PROBLEM TO WORK ON
Set all the entries down again, unaltered.

PROVIDED DATA
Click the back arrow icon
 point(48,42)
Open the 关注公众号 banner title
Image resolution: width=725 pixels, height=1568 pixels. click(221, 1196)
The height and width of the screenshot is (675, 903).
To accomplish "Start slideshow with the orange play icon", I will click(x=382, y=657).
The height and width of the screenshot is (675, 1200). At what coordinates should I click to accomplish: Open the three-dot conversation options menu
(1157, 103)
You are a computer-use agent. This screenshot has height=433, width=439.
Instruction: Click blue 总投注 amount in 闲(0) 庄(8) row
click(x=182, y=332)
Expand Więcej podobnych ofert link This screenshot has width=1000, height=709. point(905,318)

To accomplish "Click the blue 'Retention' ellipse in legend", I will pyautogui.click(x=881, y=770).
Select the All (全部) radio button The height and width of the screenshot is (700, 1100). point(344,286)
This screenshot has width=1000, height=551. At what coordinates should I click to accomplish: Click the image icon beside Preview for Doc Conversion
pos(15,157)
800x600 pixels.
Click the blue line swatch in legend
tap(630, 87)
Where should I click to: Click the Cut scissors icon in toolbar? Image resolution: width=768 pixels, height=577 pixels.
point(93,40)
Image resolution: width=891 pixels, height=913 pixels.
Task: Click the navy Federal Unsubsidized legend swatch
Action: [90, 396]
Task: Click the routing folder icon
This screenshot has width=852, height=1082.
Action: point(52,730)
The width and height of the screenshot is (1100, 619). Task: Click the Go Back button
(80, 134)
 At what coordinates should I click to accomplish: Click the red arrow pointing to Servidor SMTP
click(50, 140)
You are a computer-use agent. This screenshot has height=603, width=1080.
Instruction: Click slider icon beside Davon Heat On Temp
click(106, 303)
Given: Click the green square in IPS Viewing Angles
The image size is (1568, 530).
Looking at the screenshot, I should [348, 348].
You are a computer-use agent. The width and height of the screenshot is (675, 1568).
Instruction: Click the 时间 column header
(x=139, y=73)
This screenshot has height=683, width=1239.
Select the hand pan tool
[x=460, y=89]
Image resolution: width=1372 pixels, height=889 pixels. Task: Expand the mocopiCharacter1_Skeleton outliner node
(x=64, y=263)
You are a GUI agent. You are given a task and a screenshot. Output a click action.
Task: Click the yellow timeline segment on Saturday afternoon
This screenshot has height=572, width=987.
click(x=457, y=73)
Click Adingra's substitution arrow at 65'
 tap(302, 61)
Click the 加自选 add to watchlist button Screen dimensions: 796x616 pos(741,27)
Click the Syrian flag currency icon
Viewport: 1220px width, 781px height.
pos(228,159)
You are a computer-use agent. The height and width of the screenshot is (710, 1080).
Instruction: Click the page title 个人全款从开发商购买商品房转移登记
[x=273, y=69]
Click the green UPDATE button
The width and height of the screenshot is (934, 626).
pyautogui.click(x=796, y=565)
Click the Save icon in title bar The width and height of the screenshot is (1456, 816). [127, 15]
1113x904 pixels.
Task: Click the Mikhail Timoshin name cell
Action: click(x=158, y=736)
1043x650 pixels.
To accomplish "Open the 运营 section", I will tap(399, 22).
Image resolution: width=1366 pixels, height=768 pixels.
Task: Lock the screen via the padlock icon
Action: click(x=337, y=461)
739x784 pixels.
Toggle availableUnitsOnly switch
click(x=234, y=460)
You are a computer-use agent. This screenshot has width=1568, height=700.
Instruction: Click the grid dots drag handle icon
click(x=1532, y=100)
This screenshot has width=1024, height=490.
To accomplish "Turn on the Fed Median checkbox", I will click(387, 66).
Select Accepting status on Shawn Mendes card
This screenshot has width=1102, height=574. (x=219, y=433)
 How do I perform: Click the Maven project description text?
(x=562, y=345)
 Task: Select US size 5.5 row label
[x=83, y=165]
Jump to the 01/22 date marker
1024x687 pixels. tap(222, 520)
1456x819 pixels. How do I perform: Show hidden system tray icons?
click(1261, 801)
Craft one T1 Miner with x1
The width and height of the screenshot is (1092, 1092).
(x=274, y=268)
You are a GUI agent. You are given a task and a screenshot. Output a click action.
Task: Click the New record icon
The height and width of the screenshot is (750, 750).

RESPONSE TO THE EXERCISE
Click the back arrow icon
 point(48,42)
Open the 关注公众号 banner title
Image resolution: width=725 pixels, height=1568 pixels. click(221, 1196)
The height and width of the screenshot is (675, 903).
To accomplish "Start slideshow with the orange play icon", I will click(x=382, y=657).
The height and width of the screenshot is (675, 1200). At what coordinates should I click to accomplish: Open the three-dot conversation options menu
(1157, 103)
You are a computer-use agent. This screenshot has height=433, width=439.
Instruction: Click blue 总投注 amount in 闲(0) 庄(8) row
click(x=182, y=332)
Expand Więcej podobnych ofert link This screenshot has width=1000, height=709. point(905,318)

To accomplish "Click the blue 'Retention' ellipse in legend", I will pyautogui.click(x=881, y=770).
Select the All (全部) radio button The height and width of the screenshot is (700, 1100). point(344,286)
This screenshot has width=1000, height=551. At what coordinates should I click to accomplish: Click the image icon beside Preview for Doc Conversion
pos(15,157)
800x600 pixels.
Click the blue line swatch in legend
tap(630, 87)
Where should I click to: Click the Cut scissors icon in toolbar? Image resolution: width=768 pixels, height=577 pixels.
point(93,40)
Image resolution: width=891 pixels, height=913 pixels.
Task: Click the navy Federal Unsubsidized legend swatch
Action: [90, 396]
Task: Click the routing folder icon
This screenshot has width=852, height=1082.
Action: point(52,730)
The width and height of the screenshot is (1100, 619). Task: Click the Go Back button
(80, 134)
 At what coordinates should I click to accomplish: Click the red arrow pointing to Servidor SMTP
click(50, 140)
You are a computer-use agent. This screenshot has height=603, width=1080.
Instruction: Click slider icon beside Davon Heat On Temp
click(106, 303)
Given: Click the green square in IPS Viewing Angles
The image size is (1568, 530).
Looking at the screenshot, I should [348, 348].
You are a computer-use agent. The width and height of the screenshot is (675, 1568).
Instruction: Click the 时间 column header
(x=139, y=73)
This screenshot has height=683, width=1239.
Select the hand pan tool
[x=460, y=89]
Image resolution: width=1372 pixels, height=889 pixels. Task: Expand the mocopiCharacter1_Skeleton outliner node
(x=64, y=263)
You are a GUI agent. You are given a task and a screenshot. Output a click action.
Task: Click the yellow timeline segment on Saturday afternoon
This screenshot has height=572, width=987.
click(x=457, y=73)
Click Adingra's substitution arrow at 65'
 tap(302, 61)
Click the 加自选 add to watchlist button Screen dimensions: 796x616 pos(741,27)
Click the Syrian flag currency icon
Viewport: 1220px width, 781px height.
pos(228,159)
You are a computer-use agent. The height and width of the screenshot is (710, 1080).
Instruction: Click the page title 个人全款从开发商购买商品房转移登记
[x=273, y=69]
Click the green UPDATE button
The width and height of the screenshot is (934, 626).
pyautogui.click(x=796, y=565)
Click the Save icon in title bar The width and height of the screenshot is (1456, 816). [127, 15]
1113x904 pixels.
Task: Click the Mikhail Timoshin name cell
Action: click(x=158, y=736)
1043x650 pixels.
To accomplish "Open the 运营 section", I will tap(399, 22).
Image resolution: width=1366 pixels, height=768 pixels.
Task: Lock the screen via the padlock icon
Action: click(x=337, y=461)
739x784 pixels.
Toggle availableUnitsOnly switch
click(x=234, y=460)
You are a computer-use agent. This screenshot has width=1568, height=700.
Instruction: Click the grid dots drag handle icon
click(x=1532, y=100)
This screenshot has width=1024, height=490.
To accomplish "Turn on the Fed Median checkbox", I will click(387, 66).
Select Accepting status on Shawn Mendes card
This screenshot has width=1102, height=574. (x=219, y=433)
 How do I perform: Click the Maven project description text?
(x=562, y=345)
 Task: Select US size 5.5 row label
[x=83, y=165]
Jump to the 01/22 date marker
1024x687 pixels. tap(222, 520)
1456x819 pixels. How do I perform: Show hidden system tray icons?
click(1261, 801)
Craft one T1 Miner with x1
The width and height of the screenshot is (1092, 1092).
(x=274, y=268)
You are a GUI agent. You are given a task and a screenshot. Output a click action.
Task: Click the New record icon
The height and width of the screenshot is (750, 750).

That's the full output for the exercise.